▶ **REQUIREMENT**:
Begin at the line that has "The image size" and stop after the line that has "click(508, 1058)". Write these lines out again with "glyph" changed to "icon" and nothing else altered, leaving out the pictures.

▶ **DATASET EXTRACT**:
# # # # # # #
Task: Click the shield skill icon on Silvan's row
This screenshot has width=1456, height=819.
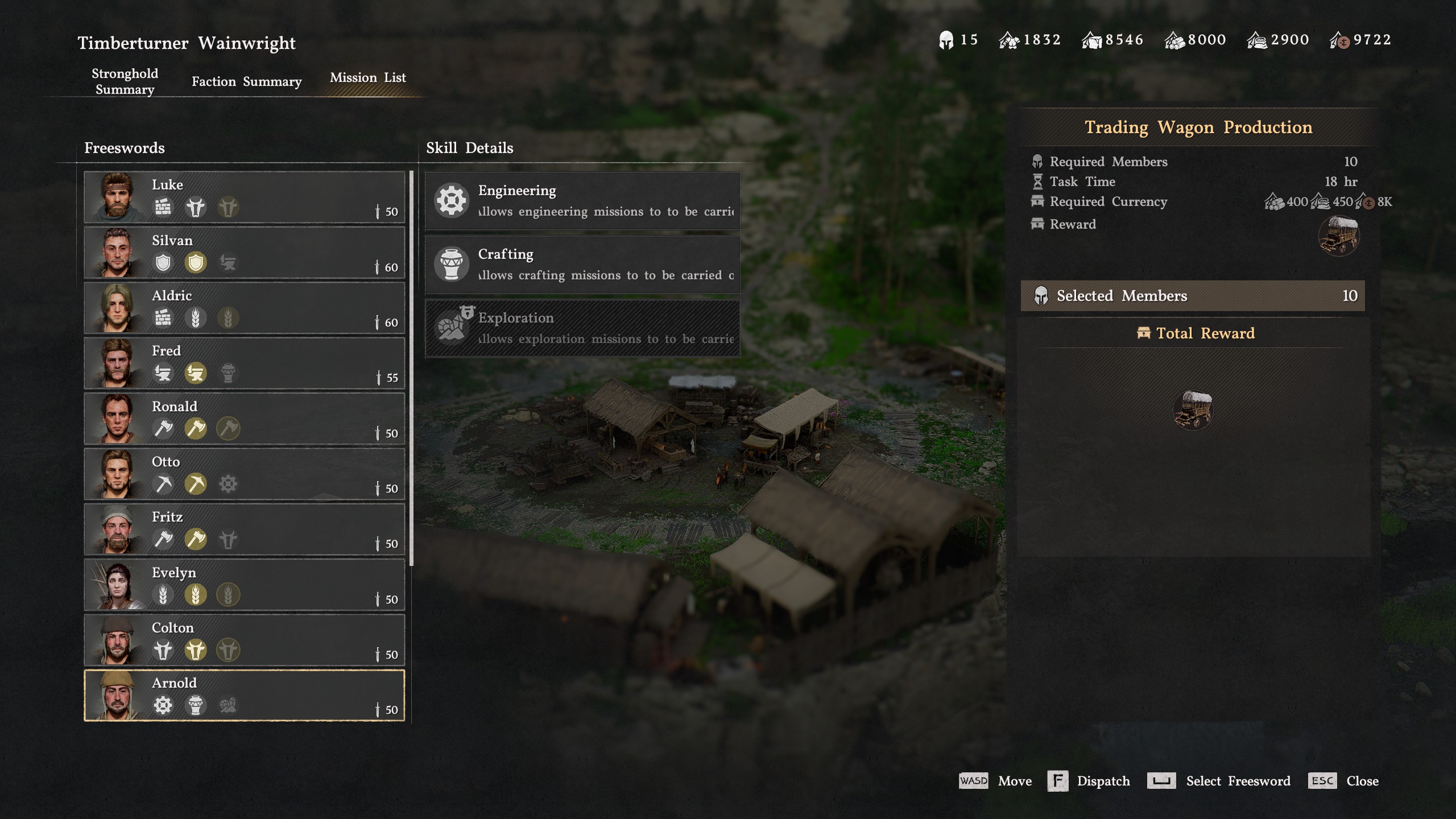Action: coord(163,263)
# # # # # # #
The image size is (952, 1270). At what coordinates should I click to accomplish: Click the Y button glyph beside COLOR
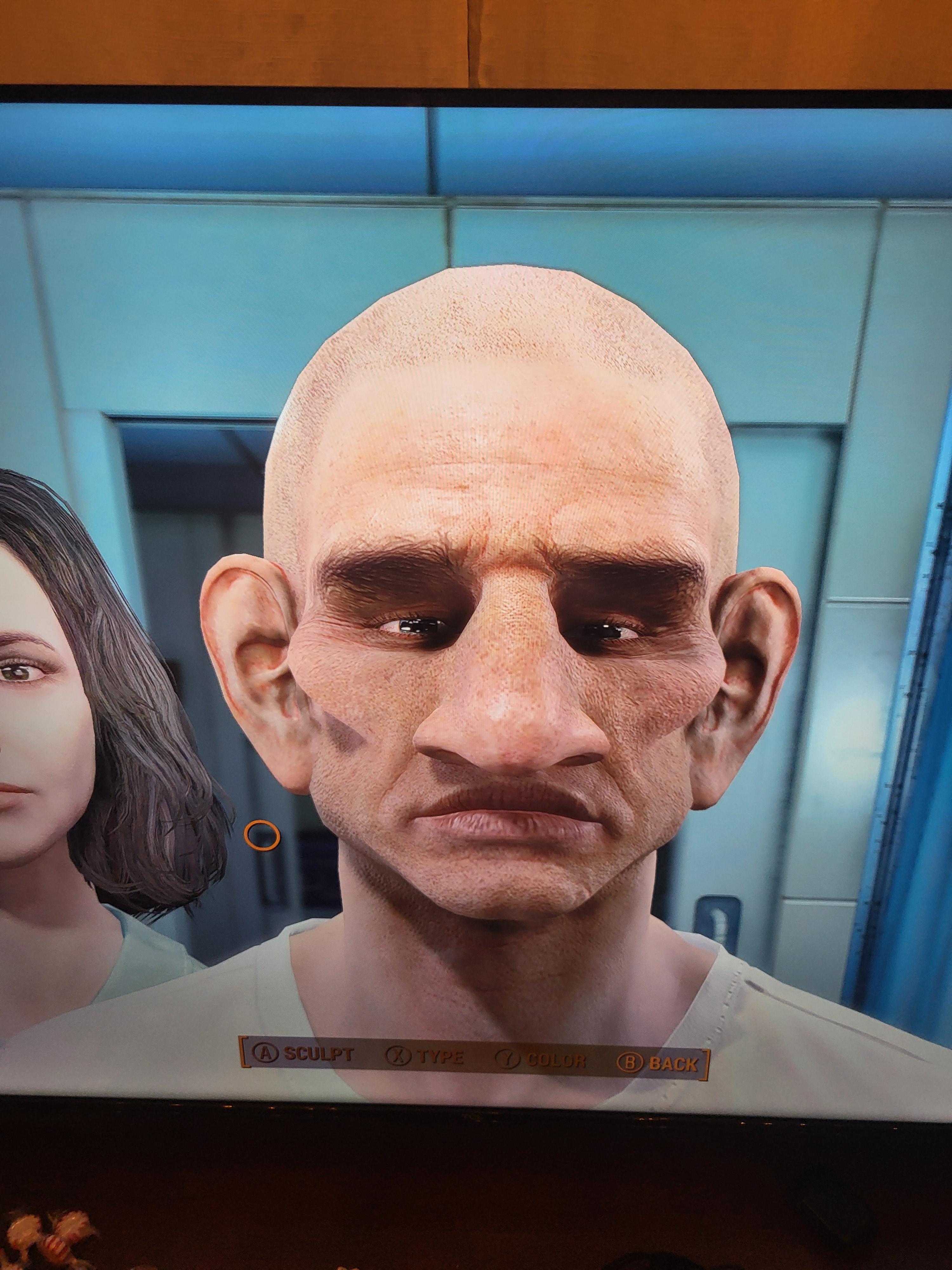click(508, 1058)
# # # # # # #
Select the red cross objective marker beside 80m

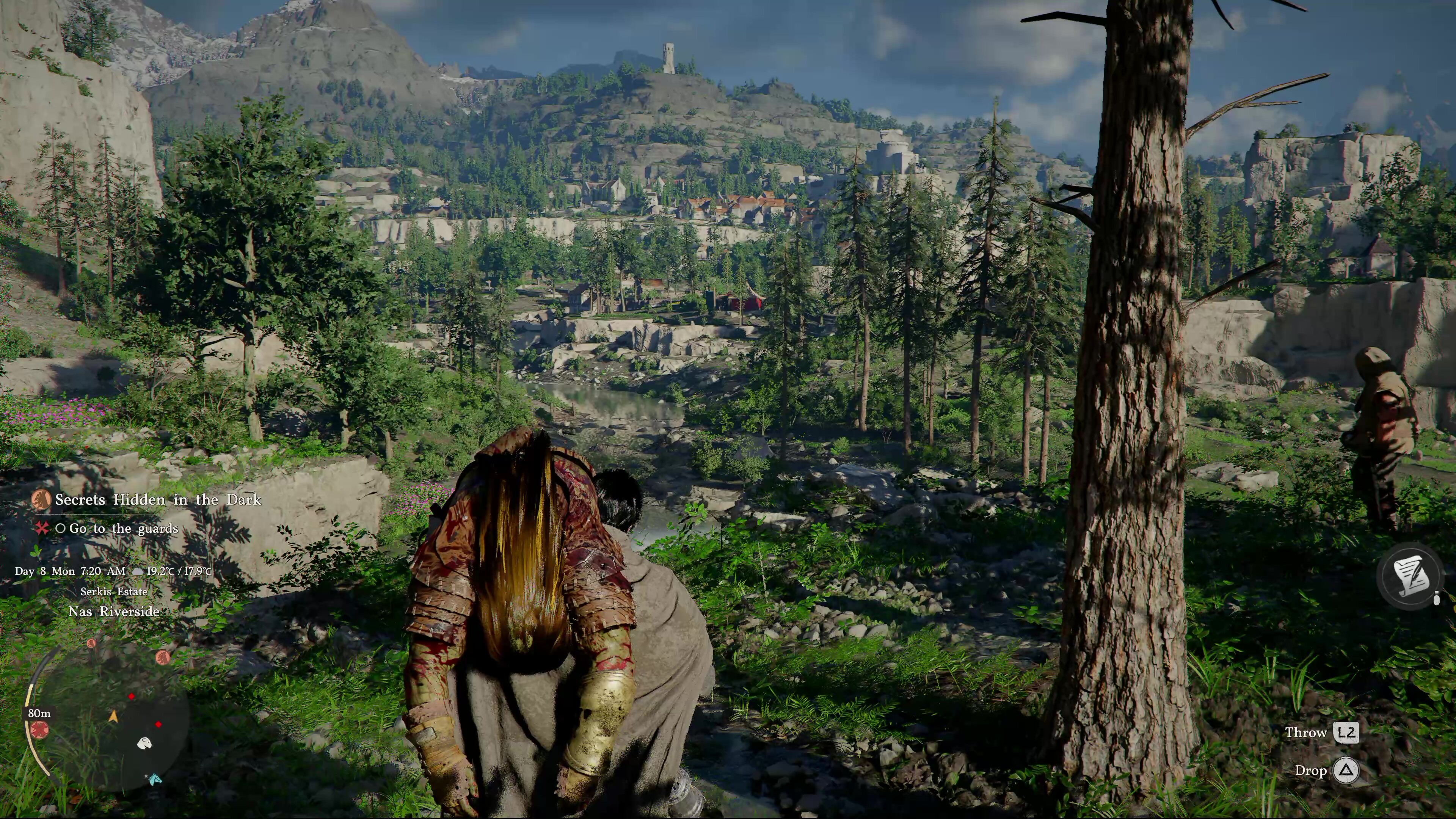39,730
# # # # # # #
▶ **SOLUTION FOR THIS PROBLEM**:
The image size is (952, 1270). At what coordinates should I click to accomplish: Click the Y button icon beside COLOR
click(508, 1058)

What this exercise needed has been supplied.